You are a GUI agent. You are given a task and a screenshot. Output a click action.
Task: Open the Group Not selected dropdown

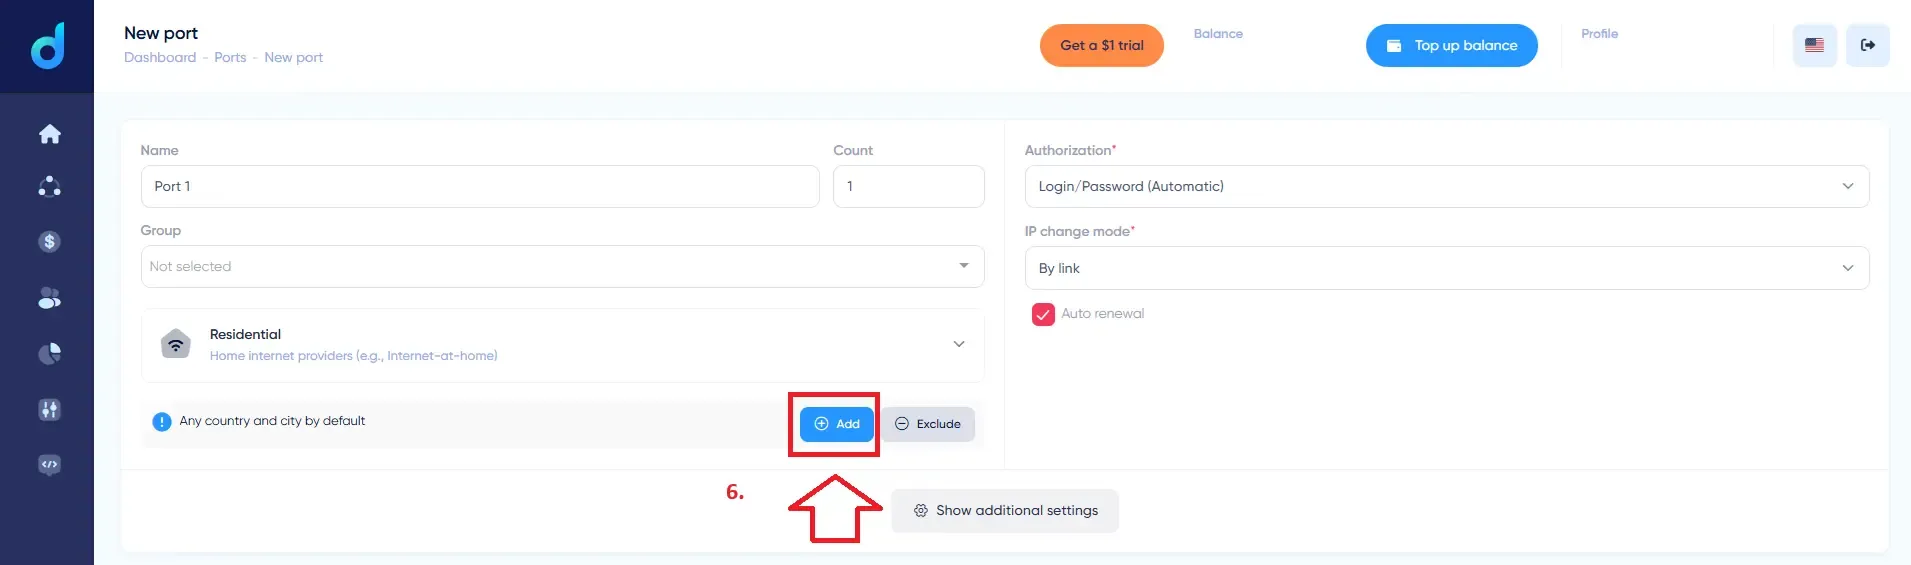[x=562, y=267]
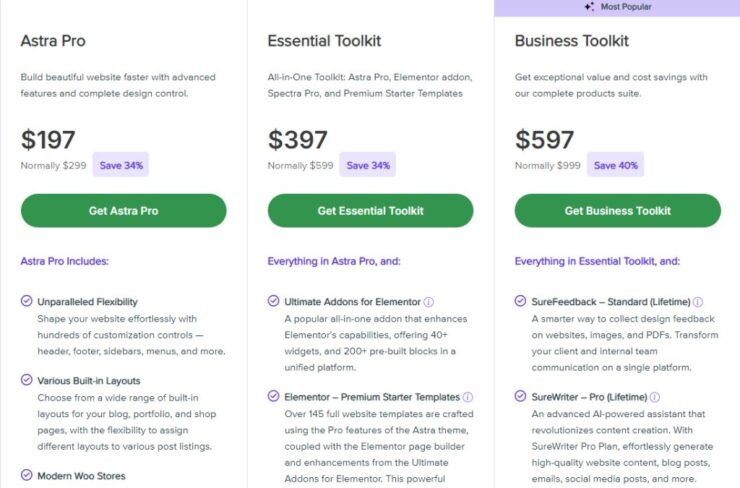The width and height of the screenshot is (740, 488).
Task: Click info icon beside SureFeedback Standard (Lifetime)
Action: tap(698, 302)
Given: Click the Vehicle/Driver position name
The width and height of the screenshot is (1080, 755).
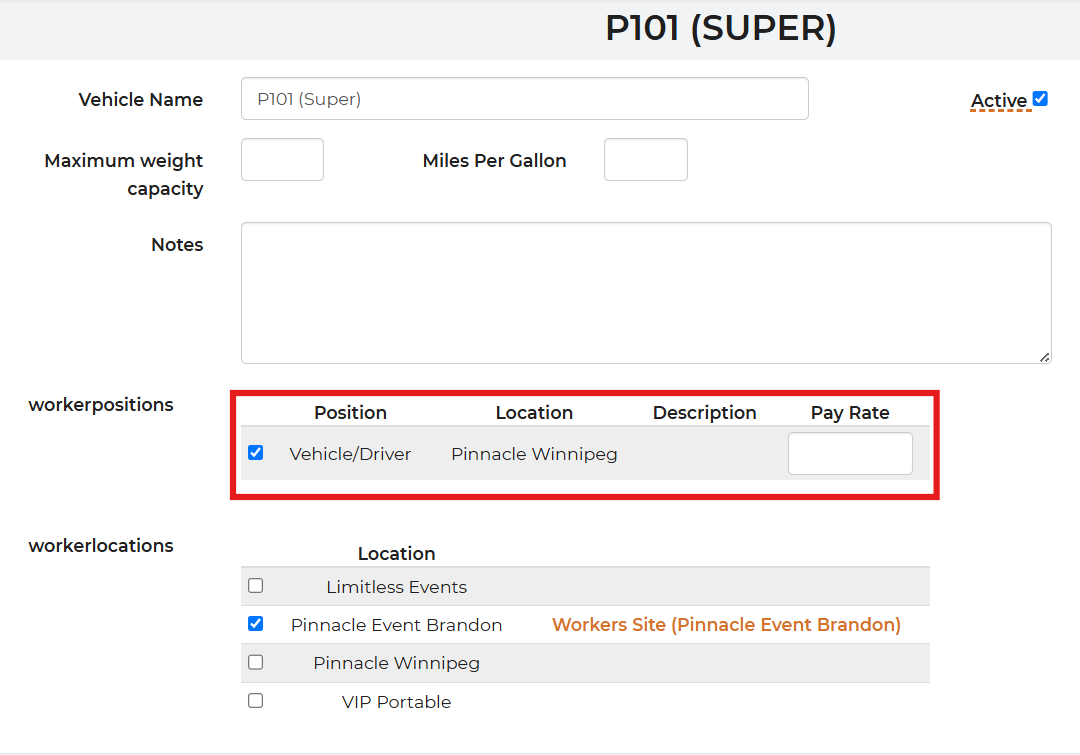Looking at the screenshot, I should point(350,454).
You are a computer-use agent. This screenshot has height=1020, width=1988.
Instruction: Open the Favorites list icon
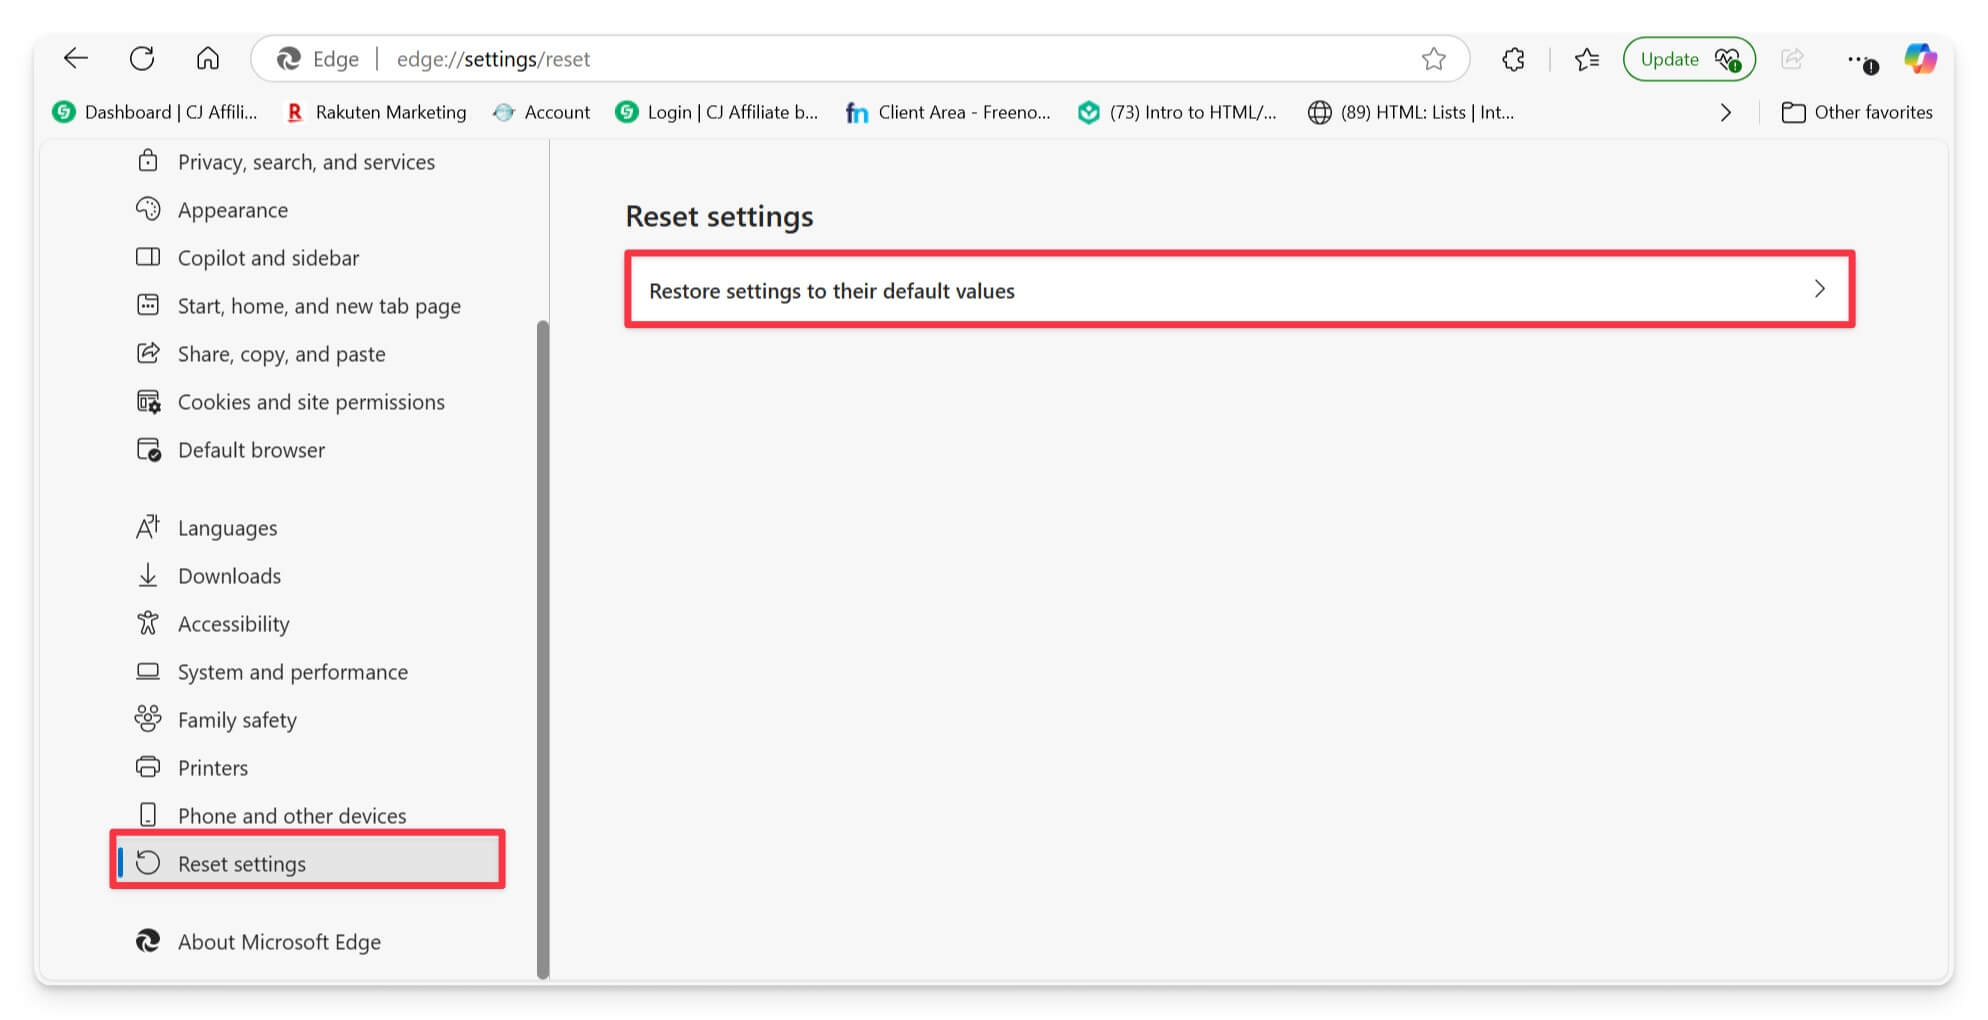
____
Copy the full listing above verbatim, line for line, and omit the pictures from your output.

You are a GUI agent. You are given a task and a screenshot. Output a click action.
Task: Open the Group Not selected dropdown

[x=562, y=267]
The width and height of the screenshot is (740, 488).
Task: Click info icon beside SureFeedback Standard (Lifetime)
Action: tap(698, 302)
Given: Click the Vehicle/Driver position name
The width and height of the screenshot is (1080, 755).
Looking at the screenshot, I should point(350,454).
You are a computer-use agent. This screenshot has height=1020, width=1988.
Instruction: Open the Favorites list icon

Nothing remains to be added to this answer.